=== INSTRUCTIONS FOR THE TASK ===
When you reach the line containing "The image size is (321, 613).", begin reproducing the material exactly, stop after the line containing "Given: Confirm with the New Image button", and leave out any pictures along the way.

=-=-=

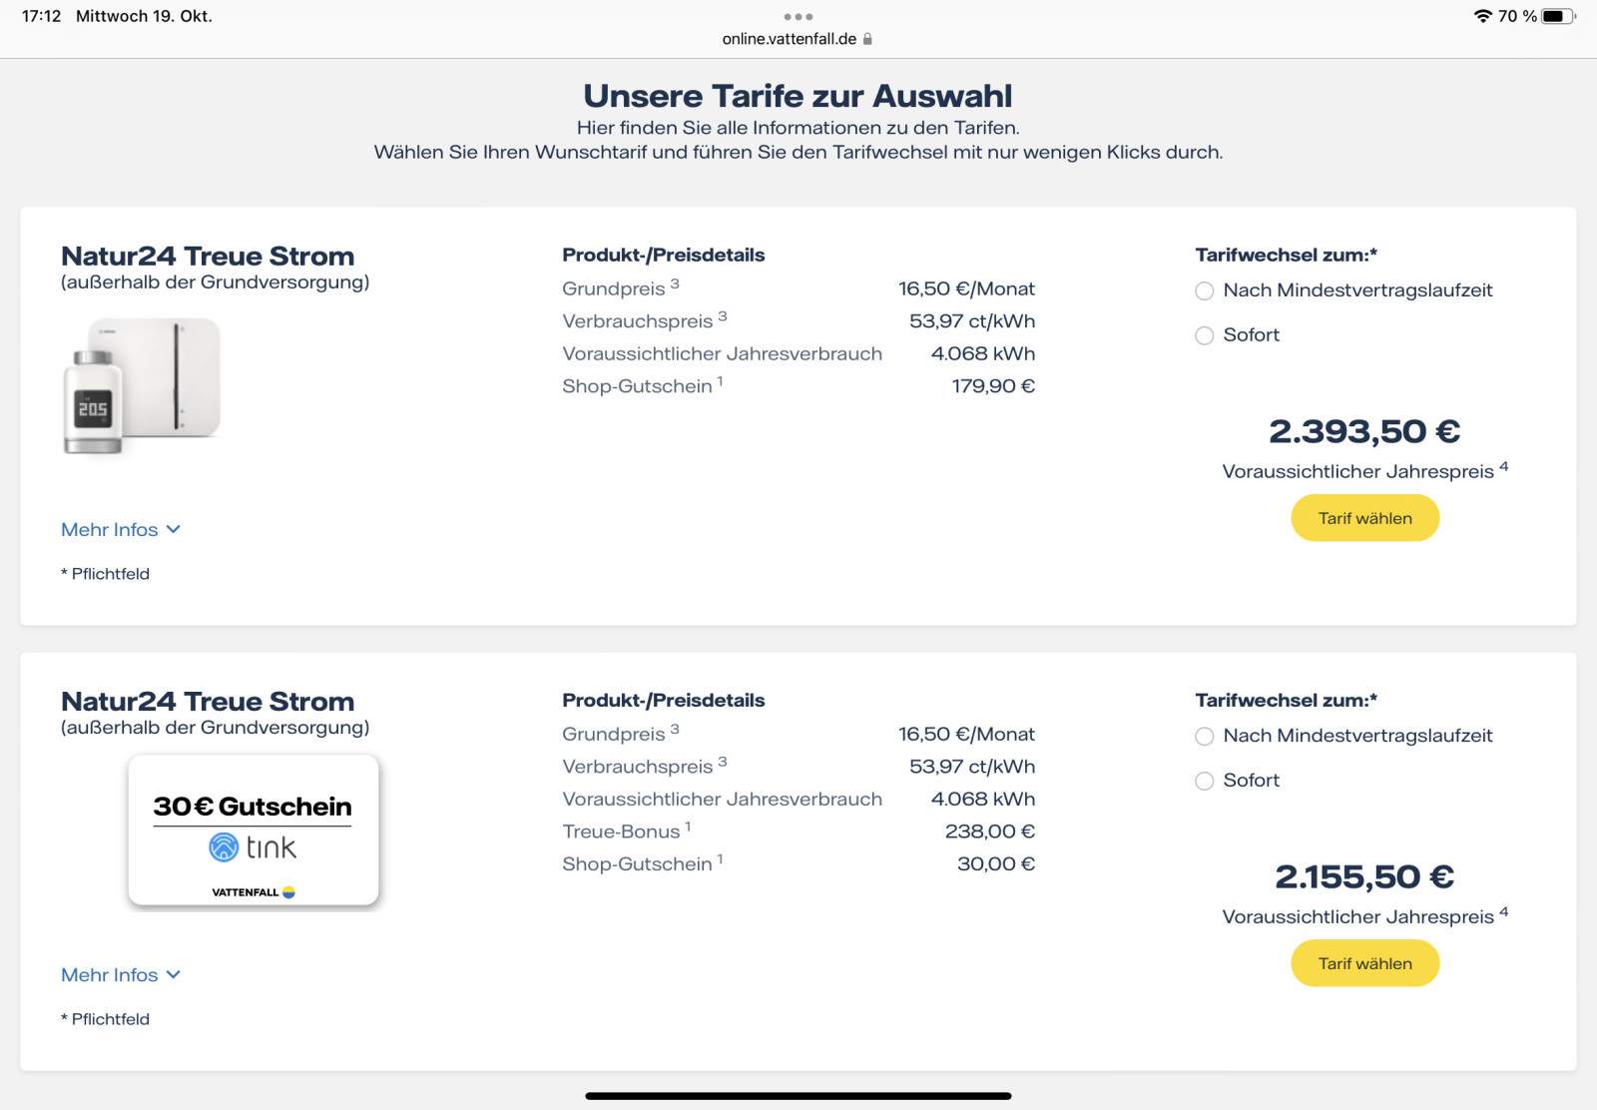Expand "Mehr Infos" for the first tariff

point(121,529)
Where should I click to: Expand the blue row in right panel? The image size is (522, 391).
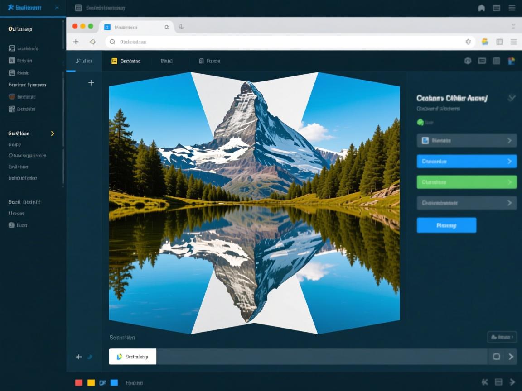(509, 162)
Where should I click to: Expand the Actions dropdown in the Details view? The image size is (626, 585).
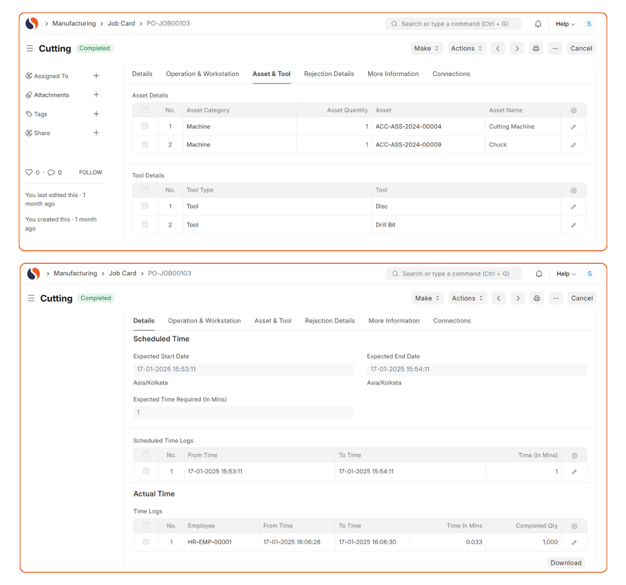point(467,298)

=-=-=

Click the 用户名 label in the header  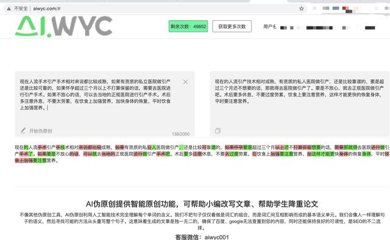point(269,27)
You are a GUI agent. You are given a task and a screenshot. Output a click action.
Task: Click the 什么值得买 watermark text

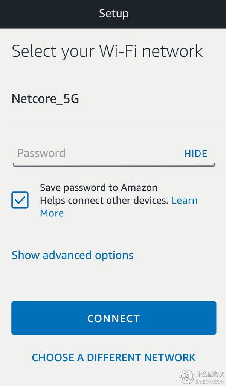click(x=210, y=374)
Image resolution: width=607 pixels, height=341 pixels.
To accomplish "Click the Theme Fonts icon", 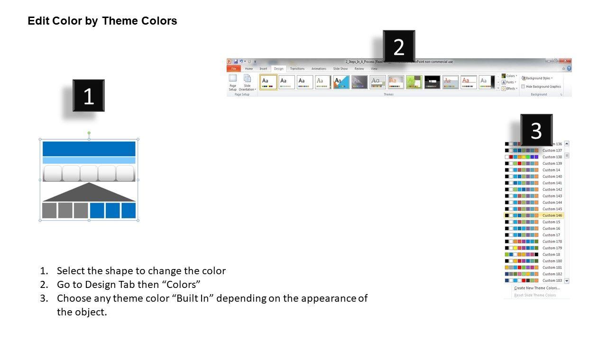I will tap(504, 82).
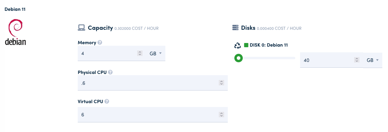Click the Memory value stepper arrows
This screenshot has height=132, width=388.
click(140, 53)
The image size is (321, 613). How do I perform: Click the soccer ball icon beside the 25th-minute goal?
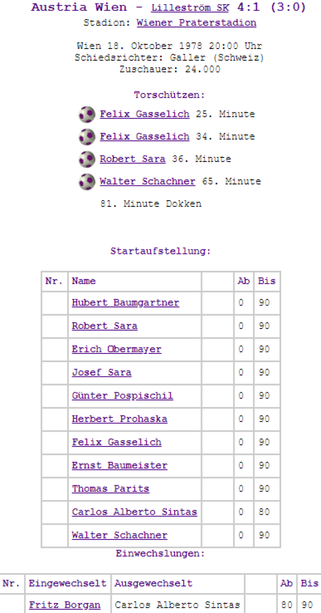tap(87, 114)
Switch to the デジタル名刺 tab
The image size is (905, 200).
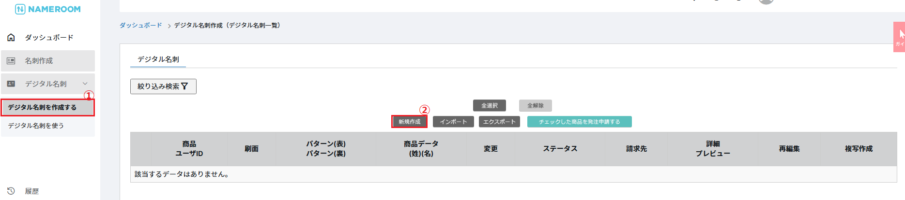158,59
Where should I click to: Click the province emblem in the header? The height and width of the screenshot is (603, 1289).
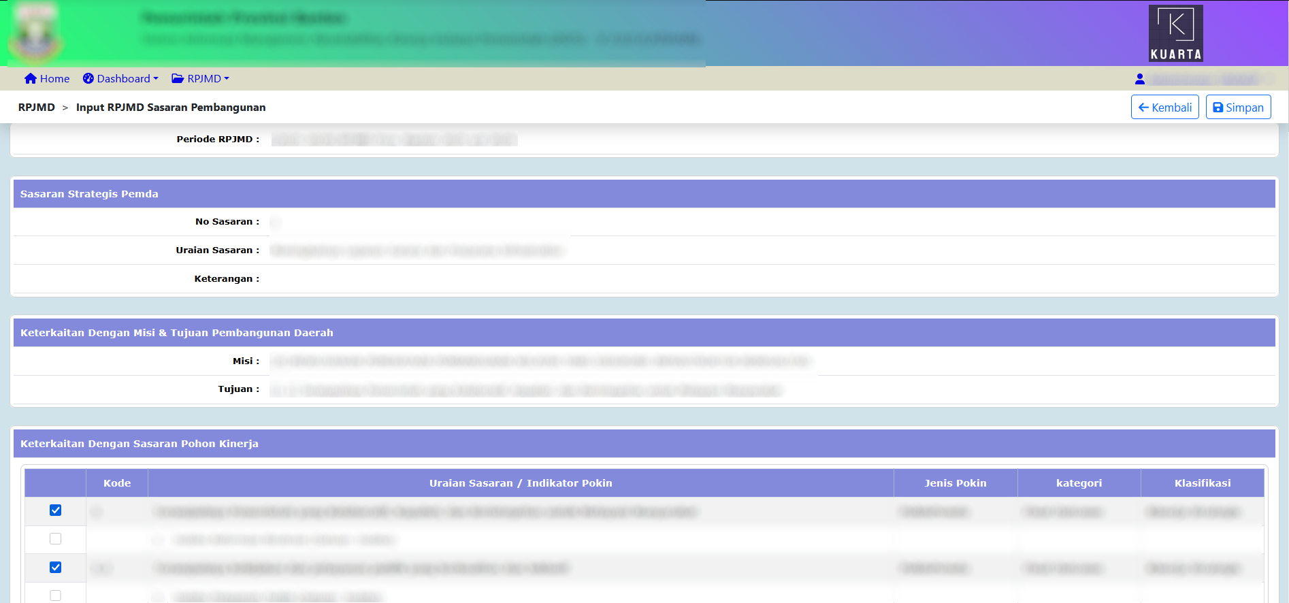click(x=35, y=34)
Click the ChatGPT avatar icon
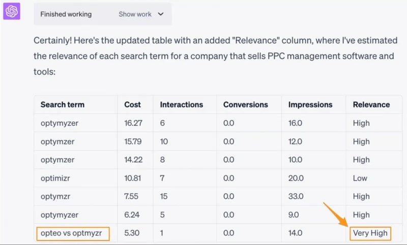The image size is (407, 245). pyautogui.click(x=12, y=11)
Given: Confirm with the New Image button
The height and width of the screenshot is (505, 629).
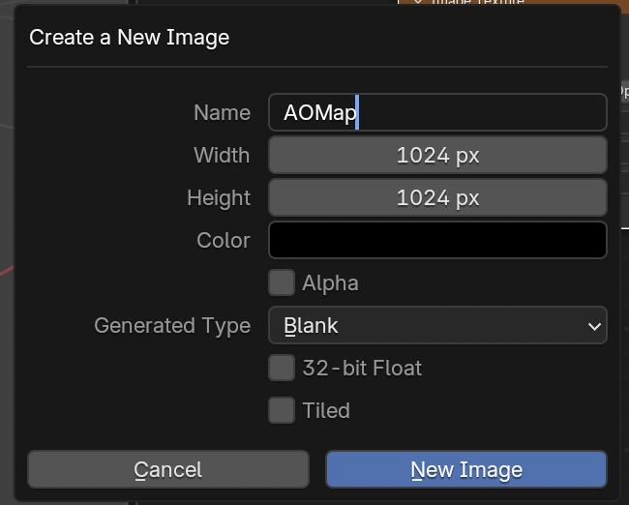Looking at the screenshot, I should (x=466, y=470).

=-=-=

=== ANSWER SPACE ===
The image size is (321, 613). How do I perform: Click the soccer ball icon beside the 25th-minute goal?
tap(87, 114)
Switch to the デジタル名刺 tab
The image size is (905, 200).
158,59
Where should I click to: Click the province emblem in the header? The height and width of the screenshot is (603, 1289).
click(x=35, y=34)
Click the ChatGPT avatar icon
The image size is (407, 245). pyautogui.click(x=12, y=11)
Given: Confirm with the New Image button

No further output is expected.